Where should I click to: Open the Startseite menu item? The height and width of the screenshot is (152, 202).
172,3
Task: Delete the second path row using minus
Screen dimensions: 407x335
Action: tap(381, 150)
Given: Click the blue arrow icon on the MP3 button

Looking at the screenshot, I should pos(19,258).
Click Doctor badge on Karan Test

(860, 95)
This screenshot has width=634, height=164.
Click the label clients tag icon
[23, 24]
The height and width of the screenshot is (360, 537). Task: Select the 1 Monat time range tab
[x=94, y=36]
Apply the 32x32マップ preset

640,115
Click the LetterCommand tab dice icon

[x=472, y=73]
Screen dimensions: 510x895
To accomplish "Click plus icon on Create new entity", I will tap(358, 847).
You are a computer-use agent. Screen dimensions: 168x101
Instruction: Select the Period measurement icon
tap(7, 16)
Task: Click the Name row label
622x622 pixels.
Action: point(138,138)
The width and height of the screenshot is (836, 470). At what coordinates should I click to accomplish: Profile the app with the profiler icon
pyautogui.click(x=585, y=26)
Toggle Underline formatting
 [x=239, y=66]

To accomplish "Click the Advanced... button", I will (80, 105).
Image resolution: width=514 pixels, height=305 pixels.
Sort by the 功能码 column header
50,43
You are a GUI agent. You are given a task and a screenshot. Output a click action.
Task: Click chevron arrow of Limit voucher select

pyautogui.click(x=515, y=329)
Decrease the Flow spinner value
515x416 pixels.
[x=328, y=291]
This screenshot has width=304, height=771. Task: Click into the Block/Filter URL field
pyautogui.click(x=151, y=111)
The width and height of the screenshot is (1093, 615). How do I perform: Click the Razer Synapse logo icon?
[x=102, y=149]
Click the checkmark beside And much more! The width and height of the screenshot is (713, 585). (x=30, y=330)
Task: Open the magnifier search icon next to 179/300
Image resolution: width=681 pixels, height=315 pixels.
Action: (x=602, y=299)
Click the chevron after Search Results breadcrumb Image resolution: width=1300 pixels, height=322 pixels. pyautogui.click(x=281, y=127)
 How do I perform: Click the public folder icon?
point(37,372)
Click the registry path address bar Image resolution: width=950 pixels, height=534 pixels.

PROBLEM TO WORK ON. Collect the lines of the data that carry the word "will".

RESULT OF THE TASK.
To accomplish "Click plus icon on Create new entity", I will tap(358, 847).
To accomplish "Click the Advanced... button", I will (80, 105).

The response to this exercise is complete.